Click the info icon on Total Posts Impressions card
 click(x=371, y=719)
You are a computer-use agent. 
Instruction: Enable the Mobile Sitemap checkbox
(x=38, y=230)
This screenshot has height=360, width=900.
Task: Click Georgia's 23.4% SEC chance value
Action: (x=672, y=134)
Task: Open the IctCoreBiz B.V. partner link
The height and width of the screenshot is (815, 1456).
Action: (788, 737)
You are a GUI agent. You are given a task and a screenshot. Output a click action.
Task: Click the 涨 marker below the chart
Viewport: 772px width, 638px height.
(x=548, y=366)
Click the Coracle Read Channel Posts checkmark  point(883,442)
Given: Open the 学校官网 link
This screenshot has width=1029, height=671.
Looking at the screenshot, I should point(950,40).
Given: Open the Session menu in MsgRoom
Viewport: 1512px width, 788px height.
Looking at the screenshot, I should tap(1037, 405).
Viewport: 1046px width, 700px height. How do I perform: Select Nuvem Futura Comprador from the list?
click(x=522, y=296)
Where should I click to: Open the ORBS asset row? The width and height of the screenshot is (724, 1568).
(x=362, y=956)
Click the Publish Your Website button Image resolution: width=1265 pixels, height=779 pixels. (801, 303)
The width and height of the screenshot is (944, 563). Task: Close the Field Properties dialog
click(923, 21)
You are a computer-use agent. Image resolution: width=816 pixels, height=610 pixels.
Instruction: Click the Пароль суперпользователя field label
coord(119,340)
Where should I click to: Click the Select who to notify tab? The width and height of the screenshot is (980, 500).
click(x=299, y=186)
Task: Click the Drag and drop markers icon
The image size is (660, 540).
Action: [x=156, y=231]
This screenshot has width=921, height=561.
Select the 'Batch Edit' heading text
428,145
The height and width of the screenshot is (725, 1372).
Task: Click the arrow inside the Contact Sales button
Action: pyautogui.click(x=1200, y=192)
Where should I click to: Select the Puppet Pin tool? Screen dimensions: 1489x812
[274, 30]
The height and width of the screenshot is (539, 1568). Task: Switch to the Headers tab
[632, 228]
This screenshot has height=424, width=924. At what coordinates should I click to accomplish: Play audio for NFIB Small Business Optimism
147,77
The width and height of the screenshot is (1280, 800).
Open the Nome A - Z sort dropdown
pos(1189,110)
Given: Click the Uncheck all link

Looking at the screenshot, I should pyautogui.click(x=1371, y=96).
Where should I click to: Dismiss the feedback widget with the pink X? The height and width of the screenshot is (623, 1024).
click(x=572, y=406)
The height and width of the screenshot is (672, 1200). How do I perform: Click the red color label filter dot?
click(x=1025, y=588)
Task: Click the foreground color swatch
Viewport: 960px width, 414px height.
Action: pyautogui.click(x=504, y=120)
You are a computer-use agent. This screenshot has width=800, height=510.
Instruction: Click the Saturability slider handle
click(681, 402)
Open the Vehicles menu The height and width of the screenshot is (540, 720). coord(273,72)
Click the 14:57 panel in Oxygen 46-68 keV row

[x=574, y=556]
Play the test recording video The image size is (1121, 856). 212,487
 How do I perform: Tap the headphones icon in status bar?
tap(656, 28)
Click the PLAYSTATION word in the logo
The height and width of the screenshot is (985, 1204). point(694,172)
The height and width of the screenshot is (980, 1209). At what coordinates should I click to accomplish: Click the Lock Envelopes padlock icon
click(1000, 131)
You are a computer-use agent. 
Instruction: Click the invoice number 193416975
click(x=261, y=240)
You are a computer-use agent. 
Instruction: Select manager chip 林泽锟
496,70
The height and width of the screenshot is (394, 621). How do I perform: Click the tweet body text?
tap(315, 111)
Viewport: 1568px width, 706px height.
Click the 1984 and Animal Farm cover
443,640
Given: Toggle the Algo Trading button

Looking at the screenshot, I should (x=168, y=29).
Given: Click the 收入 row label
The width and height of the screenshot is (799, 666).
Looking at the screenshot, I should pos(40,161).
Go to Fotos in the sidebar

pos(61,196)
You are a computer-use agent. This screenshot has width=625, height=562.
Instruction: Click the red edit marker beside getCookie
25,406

********

Objective — Reproduce exactly everything in the records from the line containing "The height and width of the screenshot is (672, 1200)." down to the end of the records, with both ends included.

Exercise solution —
The height and width of the screenshot is (672, 1200). How do I perform: Click the red color label filter dot?
click(x=1025, y=588)
Task: Click the foreground color swatch
Viewport: 960px width, 414px height.
Action: pyautogui.click(x=504, y=120)
You are a computer-use agent. This screenshot has width=800, height=510.
Instruction: Click the Saturability slider handle
click(681, 402)
Open the Vehicles menu The height and width of the screenshot is (540, 720). coord(273,72)
Click the 14:57 panel in Oxygen 46-68 keV row

[x=574, y=556]
Play the test recording video The image size is (1121, 856). 212,487
 How do I perform: Tap the headphones icon in status bar?
tap(656, 28)
Click the PLAYSTATION word in the logo
The height and width of the screenshot is (985, 1204). point(694,172)
The height and width of the screenshot is (980, 1209). At what coordinates should I click to accomplish: Click the Lock Envelopes padlock icon
click(1000, 131)
You are a computer-use agent. 
Instruction: Click the invoice number 193416975
click(x=261, y=240)
You are a computer-use agent. 
Instruction: Select manager chip 林泽锟
496,70
The height and width of the screenshot is (394, 621). How do I perform: Click the tweet body text?
tap(315, 111)
Viewport: 1568px width, 706px height.
Click the 1984 and Animal Farm cover
443,640
Given: Toggle the Algo Trading button

Looking at the screenshot, I should (x=168, y=29).
Given: Click the 收入 row label
The width and height of the screenshot is (799, 666).
Looking at the screenshot, I should pos(40,161).
Go to Fotos in the sidebar

pos(61,196)
You are a computer-use agent. This screenshot has width=625, height=562.
Instruction: Click the red edit marker beside getCookie
25,406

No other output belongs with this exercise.